In a recent interview with the New York Times, the writer Toni Morrison said, “I dare you to tell me a sane reason we went to Iraq.”
Her request is not unreasonable. We heard similar arguments a lot in recent weeks as we marked the 10th anniversary of the war. There is widespread agreement that the American invasion of Iraq was provoked by a series of lies, neuroses, venalities and delusions.
And so much of what has happened over the past 10 years in Iraq has been undeniably disastrous. The cost in Iraqi and American blood and treasure is appalling, and the damage done to our country’s reputation — and to the ideas that animate liberal interventionism — may be irreparable. (Just ask the people of Syria, who are struggling against tyranny without much help from the United States.)
One thing I’ve noticed over the past two weeks, however, is that Iraqis themselves haven’t often been asked about their opinion of the war. Iraq, after President George W. Bush failed to accomplish his mission, was a place of violence and chaos, but before the invasion, it was a charnel house. Saddam Hussein’s regime murdered as many as 1 million Iraqis in its years in absolute power. Many Americans forget this. Most Iraqis don’t.

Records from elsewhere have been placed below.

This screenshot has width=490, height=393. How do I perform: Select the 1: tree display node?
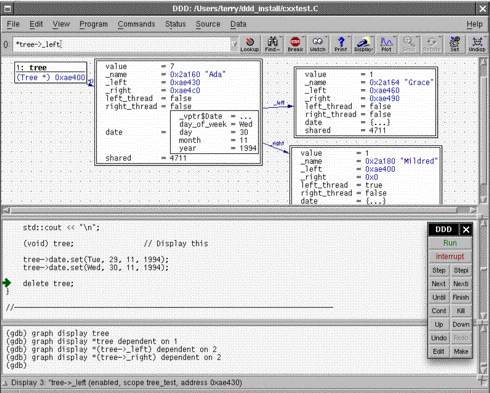pyautogui.click(x=51, y=72)
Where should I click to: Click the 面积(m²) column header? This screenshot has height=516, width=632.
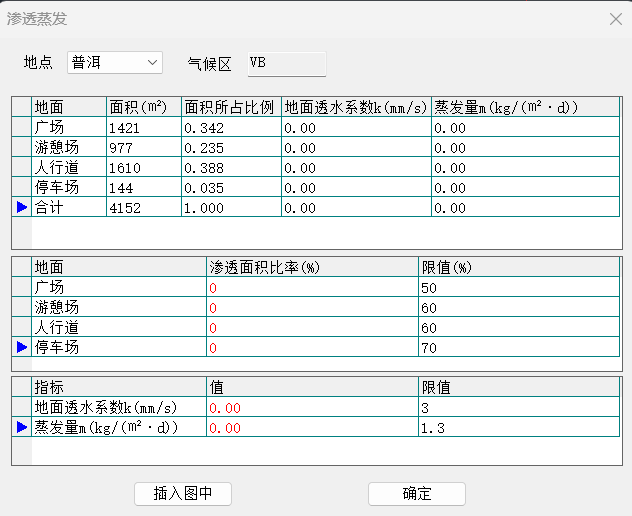(x=143, y=107)
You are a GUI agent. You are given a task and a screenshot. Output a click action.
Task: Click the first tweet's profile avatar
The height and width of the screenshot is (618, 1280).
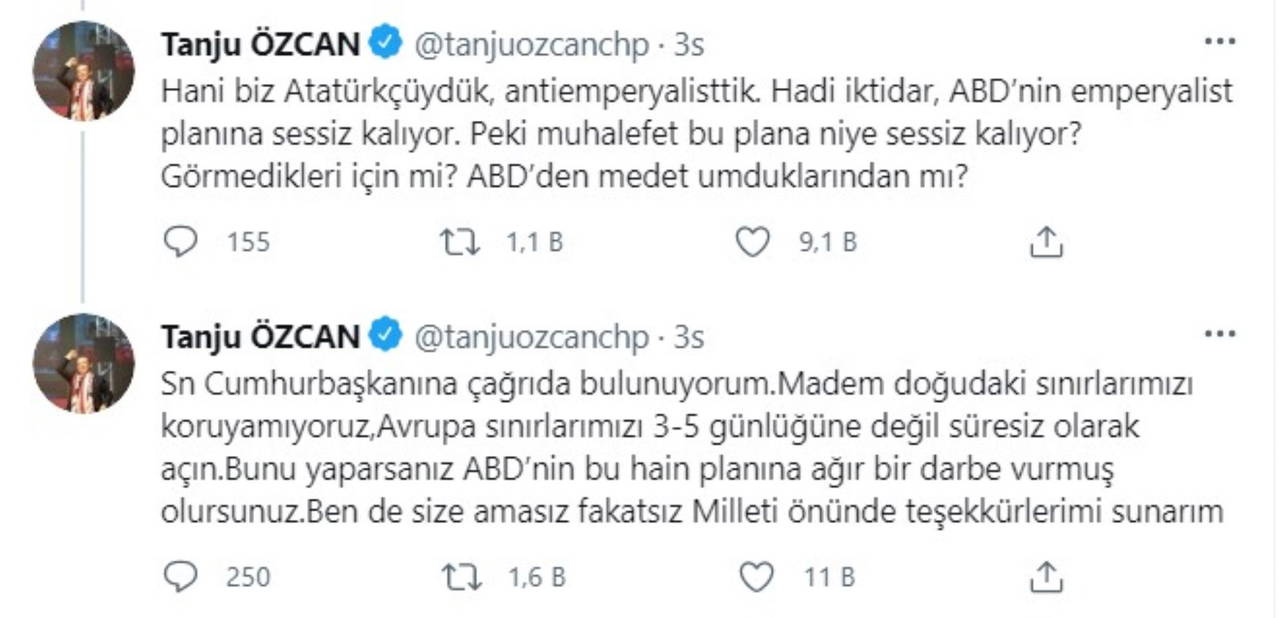point(84,71)
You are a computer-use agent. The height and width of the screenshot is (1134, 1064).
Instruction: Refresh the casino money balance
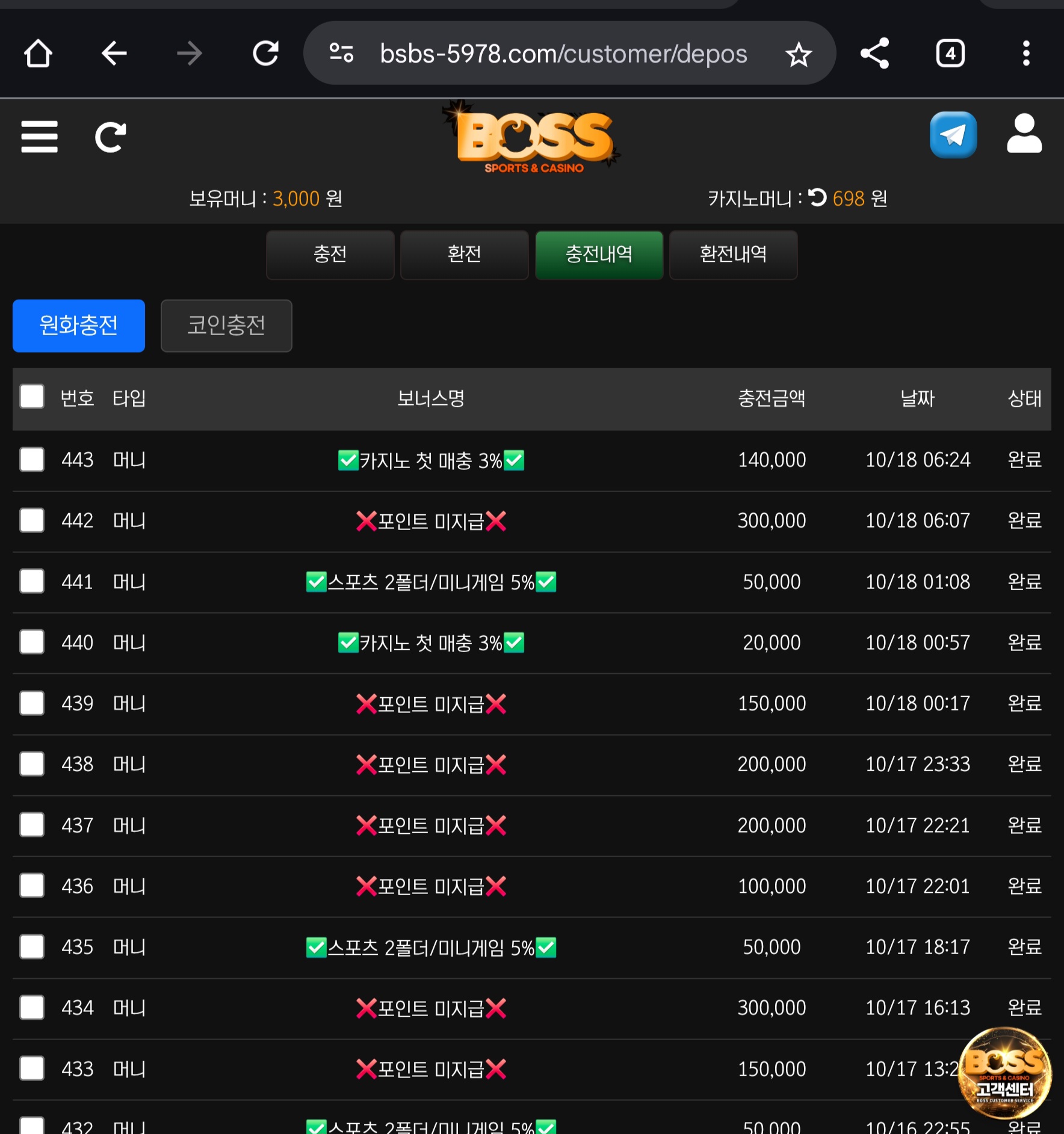pos(817,197)
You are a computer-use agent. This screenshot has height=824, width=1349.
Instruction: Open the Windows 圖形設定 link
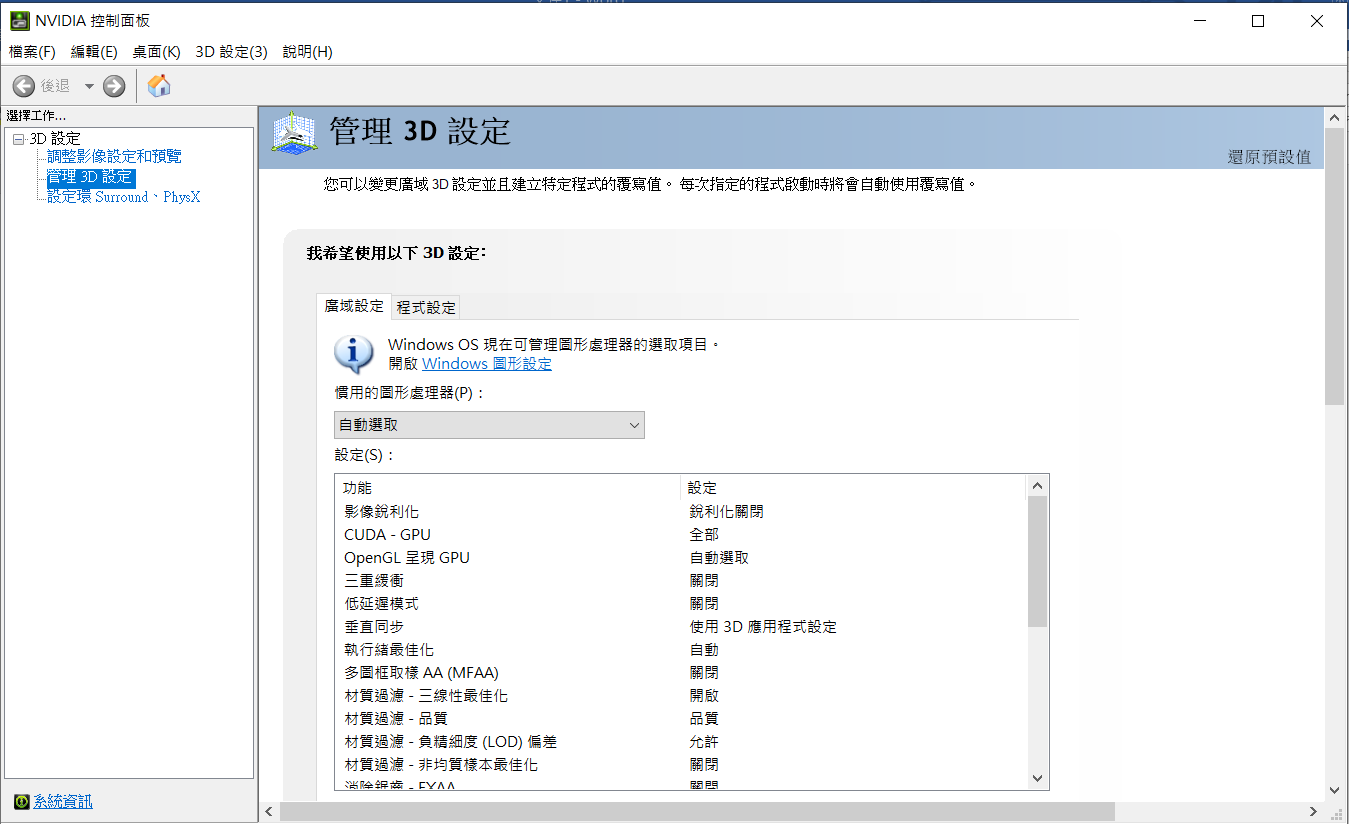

The New Yorker’s Dexter Filkins, who wrote the best book on Iraq (“The Forever War”), recently recalled a visit, shortly after the invasion, to one of Saddam’s torture chambers, a place called Al Hakemiya. He met a man there who identified himself as Al-Musawi. The two visited a room where Al-Musawi’s “arms had been nearly torn from their sockets.” He had been hung from the ceiling and electrocuted.
“Today, in 2013 — a decade later — it’s not fashionable to suggest that the American invasion of Iraq served any useful purpose,” Filkins continued. “But what are we to make of Iraqis like Al-Musawi? Or of torture chambers like Al Hakemiya? Where do we place them in our memories? And, more important, how should they shape our judgment of the war we waged?”
His suggestion: “Ask the Iraqis — that is, if anyone, in this moment of American navel-gazing, can be bothered to do so.”
I took Filkins’ charge to heart, and asked another graduate of Saddam’s torture chambers, a man named Barham Salih, what he thought of the invasion, 10 years on.
Today, Salih is the chairman of the board of the American University of Iraq in Sulaimani, which provides a liberal education in a place not previously known for such a phenomenon. In recent years, Salih has served as both the deputy prime minister of Iraq and as prime minister of the Kurdish regional government. He was in the camp of people who argued that Saddam’s decision to commit genocide against Iraqi Kurds (sometimes with chemical weapons) in the late 1980s made his removal a moral imperative.
I asked him if he thought the invasion was worth it.
“From the perspective of the Kurdish people — and I dare say the majority of the Iraqi people — it was worth it,” he said. “War is never a good option, but given our history and the brutality of Saddam’s regime, it may have been the only other option to end the genocidal campaign waged by Saddam against the Kurds and other communities in Iraq.”
Here is where his answer became a lament. “I must admit, however, that 10 years on, Iraq’s transition is, to say the least, characterized by unrealized expectations, both for Iraqis and for our American liberators. Iraq is not the friendly democracy that the U.S. had hoped for, and it is far from the secure, inclusive democracy that Iraqis deserved and aspired to.”
He went on to blame Iraqis, rather than Americans, for the failures of the past decade. “Much can be said about U.S. missteps and miscalculations in this process, but there is no denying that Iraqi political leadership bears prime responsibility for squandering a unique opportunity to deliver to their people. This has been nothing short of a drastic failure of leadership on our part! The Kurdistan region offers hope that all is not lost in Iraq.”
I asked Salih to answer the argument that the Kurds — who make up almost 20 percent of Iraq’s population — were, by 2003, mainly living in relative safety in a region protected by an American-enforced no-fly zone. In other words, the invasion wasn’t a humanitarian necessity at that moment.
“All Iraqis lived under a regime that had complete disdain for human life,” he said. “Executions and killings continued at will. Thousands of Iraqis were being sent to the mass graves. The Kurds were never safe, as they knew that Saddam could at any time decide to reconquer the no-fly zone.”
He went on, “Saddam was a menace to the Kurds, to the other Iraqi communities, and an inherent danger to the region. He was, from our perspective in this part of the world, a grave and mortal danger that we could never be safe from while he was still around.”
I take Toni Morrison’s beliefs seriously. The serial and tragic mistakes of the Bush administration, and the naiveté of people like me, make questioning the value of the invasion necessary.
I thought that Iraq, with competent American help, could make the transition to at least semi-democracy, even after suffering such physical and psychological damage during the bleak years of Saddam’s reign.
But those who believe the invasion was an act of insanity — especially those who fashion themselves as advocates for human rights, dignity and liberation — should at least ask Saddam’s many victims for their opinion on the matter before rendering final judgment.
Jeffrey Goldberg is a Bloomberg View columnist and a national correspondent for the Atlantic.